Please copy out the part of the records that opens with the line containing "Task: Click the New file icon" and closes with the line containing "I will pos(1528,753).", requests included, and give only those lines. Multiply every coordinate in the answers by 1.8 and round each to a whole number, rounding halves up.

Element and text location data
********************

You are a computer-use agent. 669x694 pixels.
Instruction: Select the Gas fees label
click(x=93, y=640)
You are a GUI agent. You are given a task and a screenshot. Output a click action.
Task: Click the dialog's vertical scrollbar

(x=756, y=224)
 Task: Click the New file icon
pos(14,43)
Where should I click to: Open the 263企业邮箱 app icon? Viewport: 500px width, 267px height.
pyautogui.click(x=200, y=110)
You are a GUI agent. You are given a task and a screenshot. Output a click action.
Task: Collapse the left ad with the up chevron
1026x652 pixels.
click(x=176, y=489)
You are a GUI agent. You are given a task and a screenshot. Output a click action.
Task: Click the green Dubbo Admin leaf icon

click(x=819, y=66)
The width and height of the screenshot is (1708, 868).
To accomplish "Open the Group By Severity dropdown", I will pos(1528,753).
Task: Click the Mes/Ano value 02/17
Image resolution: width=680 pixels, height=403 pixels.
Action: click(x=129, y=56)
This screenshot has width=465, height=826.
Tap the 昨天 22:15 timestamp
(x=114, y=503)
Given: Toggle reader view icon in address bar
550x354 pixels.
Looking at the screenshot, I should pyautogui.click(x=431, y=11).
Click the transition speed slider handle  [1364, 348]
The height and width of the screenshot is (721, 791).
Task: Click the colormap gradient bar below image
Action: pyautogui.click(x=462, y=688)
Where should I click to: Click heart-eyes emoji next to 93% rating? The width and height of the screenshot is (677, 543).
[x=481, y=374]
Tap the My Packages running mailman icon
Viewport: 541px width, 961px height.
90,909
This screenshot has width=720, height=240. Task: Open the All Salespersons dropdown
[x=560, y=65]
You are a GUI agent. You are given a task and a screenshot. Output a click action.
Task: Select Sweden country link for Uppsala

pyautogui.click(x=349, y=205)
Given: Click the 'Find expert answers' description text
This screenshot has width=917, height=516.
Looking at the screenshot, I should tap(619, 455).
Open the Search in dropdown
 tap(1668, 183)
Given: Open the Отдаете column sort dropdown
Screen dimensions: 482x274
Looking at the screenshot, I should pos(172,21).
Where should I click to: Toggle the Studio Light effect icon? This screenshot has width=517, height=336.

********************

**Result below:**
 Task: Click the New file icon
pos(25,77)
Where should I click to: Open the 263企业邮箱 app icon? Viewport: 500px width, 267px height.
pyautogui.click(x=360, y=198)
You are a GUI agent. You are given a task and a screenshot. Output a click action.
Task: Collapse the left ad with the up chevron
1026x652 pixels.
click(x=317, y=880)
You are a GUI agent. You are given a task and a screenshot. Output a click action.
Task: Click the green Dubbo Admin leaf icon

click(x=1474, y=119)
The width and height of the screenshot is (1708, 868).
To accomplish "Open the Group By Severity dropdown", I will pos(2750,1355).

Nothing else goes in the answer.